Which brings us back to MJB's Great Clamming Adventure.

Steve and his buddy Eddie, a robust, genial, full of life type, picked me up early one Sunday morning and we headed for a local beach. In the back of Eddie's pickup, there was everything we needed, including mesh buckets, clamming rakes, and old tennis shoes. Old shoes were needed because salt water apparently destroys everything, and Steve and Eddie were adamant that I not wear my stylish lime green Nikes on our expedition. Both Steve and Eddie are bigger than I am, and it was never really clear to me where they dug up shoes that fit me perfectly. At the time, I remember entertaining a vague notion that they probably came from the feet of the last guy they took clamming. A guy that, for all I knew (the closer I get to the water, the more vivid and panicked my imagination becomes), never returned and is likely floating out there halfway to Europe by now.

As we pull up to the beach, there are a surprising number of people already out in the water, many of whom are dressed in hip waders. This makes sense to me, as I assume that the ocean is probably pretty cold. When I ask Steve and Eddie where our hip waders are, they look at me pitiably and Steve says, "We don't use waders. Those are for other people."

Okay, then. So we grab our stuff and wander out into the water. I'm more than pleasantly surprised to discover that the water is really not that cold. As we move further out, I start to become concerned about predators. I know this is idiotic, but it doesn't stop me from imagining that at any moment some deep sea denizen (an octopus? A mutant crab? The Loch Ness Monster?) will rise up, snatch me whole, and put an end to this lovely Sunday morning frolicking amongst the locals. As the minutes tick away, I begin to feel a little less terrorized and start to focus on the matter at hand.
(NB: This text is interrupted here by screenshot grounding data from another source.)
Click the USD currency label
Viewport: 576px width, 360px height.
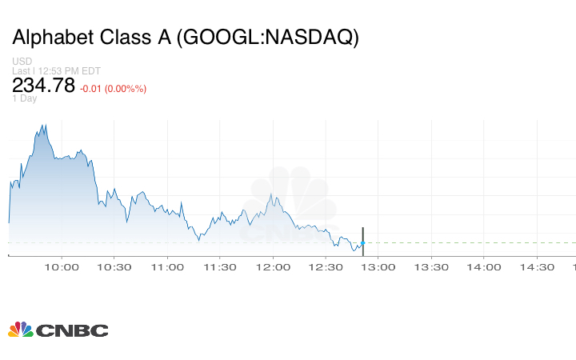coord(22,62)
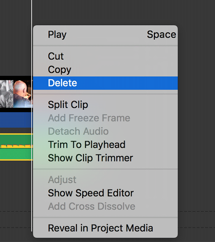Select Reveal in Project Media
215x242 pixels.
100,228
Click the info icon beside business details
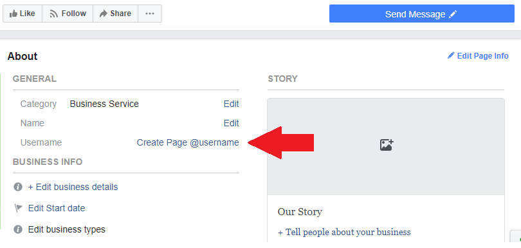 point(18,187)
Eddie's off on his own, and I'm with Steve. We have our bucket, which is kept afloat in an inner tube, and our rakes. These rakes look a bit like garden rakes, except that there's a scooping basket on the end. Steve demonstrates the proper way to use the rake – you sort of dig around a bit, as the clams are typically a few inches under the ocean floor – and we get started.

Steve and Eddie have done this hundreds of times, and they start adding clams to their baskets right away. Steve also scoops up an occasional crab, which he is forced to return, as things like crabs, oysters, and scallops are not in season yet. Who knew? I had just assumed you could take home whatever you could find, but such is not the case. Your boy, meanwhile, is harvesting plenty, too. However, unlike Steve and Eddie, I am coming up with stuff like rocks, chipped clamshells, seaweed, and other detritus. This frustrates me, as I'm very competitive, and while I know that I can't hope to harvest with the skill that my seasoned partners obviously possess, I would like to contribute something. Steve is very encouraging, though, and when I do occasionally manage to dig up a small clam or two, he congratulates me as though I had just scored a goal to win the Stanley Cup. Adding to my frustration is the fact that everyone else out there makes it look so easy. At one point, an old guy – and when I say old, think pre-rotary phone old – and his seemingly even older wife wandered past with their buckets brimming to overflow, making me feel totally incompetent. Which, let's face it, wasn't far from the truth.

Anyway, we eventually filled our buckets and headed back to land. Though I wasn't exactly The Gorton's Fisherman, I did enjoy the experience, mainly because Steve and Eddie were so cool about it. So much so that, feeling pretty good about trying something new in an environment that is not exactly my milieu, I was emboldened enough to suggest that we try deep sea fishing before I headed home.

So far, they haven't gotten back to me.